Les points d’interogations qui avait clôturés “1974″ restent en suspens mais l’auteur y fait référence, comme pour rassurer le lecteur et lui dire que le temps viendra pour déchirer le voile, ce voile teinté de sang et de larmes qui recouvre l’univers glauque de Leeds.

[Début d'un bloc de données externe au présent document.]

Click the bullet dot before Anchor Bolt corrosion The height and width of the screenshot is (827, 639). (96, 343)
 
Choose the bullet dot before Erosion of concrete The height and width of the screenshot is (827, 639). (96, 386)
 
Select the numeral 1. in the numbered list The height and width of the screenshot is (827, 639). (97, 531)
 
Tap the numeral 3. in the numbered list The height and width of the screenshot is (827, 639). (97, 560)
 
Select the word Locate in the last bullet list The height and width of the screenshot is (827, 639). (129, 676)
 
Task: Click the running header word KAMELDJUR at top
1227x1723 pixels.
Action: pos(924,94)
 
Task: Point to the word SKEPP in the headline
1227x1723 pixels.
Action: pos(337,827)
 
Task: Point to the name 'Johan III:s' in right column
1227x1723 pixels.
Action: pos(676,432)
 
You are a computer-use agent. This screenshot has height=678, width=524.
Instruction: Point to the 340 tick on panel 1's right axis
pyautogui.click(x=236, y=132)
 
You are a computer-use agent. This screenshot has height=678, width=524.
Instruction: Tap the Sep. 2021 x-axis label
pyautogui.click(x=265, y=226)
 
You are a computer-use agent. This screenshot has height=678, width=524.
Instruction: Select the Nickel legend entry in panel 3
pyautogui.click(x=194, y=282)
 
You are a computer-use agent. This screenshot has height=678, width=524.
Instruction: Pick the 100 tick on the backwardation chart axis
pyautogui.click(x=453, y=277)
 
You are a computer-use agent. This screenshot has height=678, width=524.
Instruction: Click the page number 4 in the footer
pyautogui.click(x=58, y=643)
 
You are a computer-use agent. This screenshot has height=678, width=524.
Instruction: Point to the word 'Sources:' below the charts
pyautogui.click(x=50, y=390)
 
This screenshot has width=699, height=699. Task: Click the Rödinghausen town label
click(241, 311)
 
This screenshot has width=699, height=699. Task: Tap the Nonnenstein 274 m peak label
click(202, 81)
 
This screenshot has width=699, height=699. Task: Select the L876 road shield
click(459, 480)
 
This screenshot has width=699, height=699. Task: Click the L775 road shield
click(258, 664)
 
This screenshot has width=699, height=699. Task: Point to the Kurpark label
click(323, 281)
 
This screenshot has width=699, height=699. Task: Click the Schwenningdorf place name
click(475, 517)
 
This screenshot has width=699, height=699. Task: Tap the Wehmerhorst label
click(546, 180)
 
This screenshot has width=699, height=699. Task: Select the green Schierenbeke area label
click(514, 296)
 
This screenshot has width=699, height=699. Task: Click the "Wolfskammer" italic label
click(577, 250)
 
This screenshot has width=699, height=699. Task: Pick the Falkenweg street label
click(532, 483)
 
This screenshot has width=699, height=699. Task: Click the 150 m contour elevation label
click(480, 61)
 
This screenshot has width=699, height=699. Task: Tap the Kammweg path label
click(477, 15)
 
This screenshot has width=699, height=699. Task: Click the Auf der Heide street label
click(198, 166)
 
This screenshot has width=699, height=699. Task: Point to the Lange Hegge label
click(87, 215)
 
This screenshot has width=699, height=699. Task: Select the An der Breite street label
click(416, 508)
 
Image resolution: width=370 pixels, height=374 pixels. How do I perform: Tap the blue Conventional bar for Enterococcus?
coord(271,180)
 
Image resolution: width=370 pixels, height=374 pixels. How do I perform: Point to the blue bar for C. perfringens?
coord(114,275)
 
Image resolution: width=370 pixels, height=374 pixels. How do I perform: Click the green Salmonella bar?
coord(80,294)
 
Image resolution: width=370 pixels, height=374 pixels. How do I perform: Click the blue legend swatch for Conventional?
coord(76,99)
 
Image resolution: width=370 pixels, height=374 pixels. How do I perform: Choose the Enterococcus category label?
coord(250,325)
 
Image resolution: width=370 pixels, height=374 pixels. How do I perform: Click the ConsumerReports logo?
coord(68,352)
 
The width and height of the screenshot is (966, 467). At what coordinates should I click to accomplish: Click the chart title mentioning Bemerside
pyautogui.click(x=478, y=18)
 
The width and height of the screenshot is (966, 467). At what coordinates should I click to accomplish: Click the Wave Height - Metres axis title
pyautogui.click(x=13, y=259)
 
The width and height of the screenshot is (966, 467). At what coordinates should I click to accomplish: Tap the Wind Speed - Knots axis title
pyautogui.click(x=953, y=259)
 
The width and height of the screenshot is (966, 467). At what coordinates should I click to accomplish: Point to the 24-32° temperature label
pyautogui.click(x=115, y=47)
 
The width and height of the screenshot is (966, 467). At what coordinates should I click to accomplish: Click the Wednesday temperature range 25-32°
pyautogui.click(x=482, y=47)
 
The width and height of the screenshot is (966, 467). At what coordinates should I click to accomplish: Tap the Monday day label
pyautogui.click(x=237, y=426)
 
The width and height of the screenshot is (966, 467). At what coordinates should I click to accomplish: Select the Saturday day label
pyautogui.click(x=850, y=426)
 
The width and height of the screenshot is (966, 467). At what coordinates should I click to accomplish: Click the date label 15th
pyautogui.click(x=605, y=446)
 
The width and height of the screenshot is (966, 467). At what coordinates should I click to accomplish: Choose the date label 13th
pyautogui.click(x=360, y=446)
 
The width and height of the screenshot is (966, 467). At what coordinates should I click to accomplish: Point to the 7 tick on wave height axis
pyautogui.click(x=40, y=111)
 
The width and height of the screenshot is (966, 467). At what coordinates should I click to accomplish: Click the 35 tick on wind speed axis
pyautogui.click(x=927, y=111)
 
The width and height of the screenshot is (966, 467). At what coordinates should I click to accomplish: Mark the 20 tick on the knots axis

 Pas de répit pour Jack Withhead et Mike Frazer, tout deux personnages secondaires du premier opus et cette fois-ci au premier plan, unis par une même traque, celle de l’Eventreur du Yorkshire. Jack le journaliste, ancienne gloire de la presse locale, hanté par des fantômes et rongé par l’alcool, et Frazer le flic, tourmenté à l’idée que l’Eventreur pourait s’en prendre à la jeune prostitué qu’il protège et dont l’affection qu’il lui porte s’est muée en obsession.

Jack et Mike, unis aussi par leur passé car tout deux ont connu Eddie Dunford,  ce journaliste perturbé et personnage central de “1974″ qui illustra bien le dicton “Curiosity killed the cat”. Enfin, on l’espère, car dans le Yorkshire il est des choses pires que la mort…

David Peace pauffine son style. Les formules saccadées et le style agressif de sa plume rende l’atmosphère du livre lourde à souhait et illustrent à merveille jusqu’à quel point l’Homme est maître dans l’art de faire mal, dans l’art de SE faire mal…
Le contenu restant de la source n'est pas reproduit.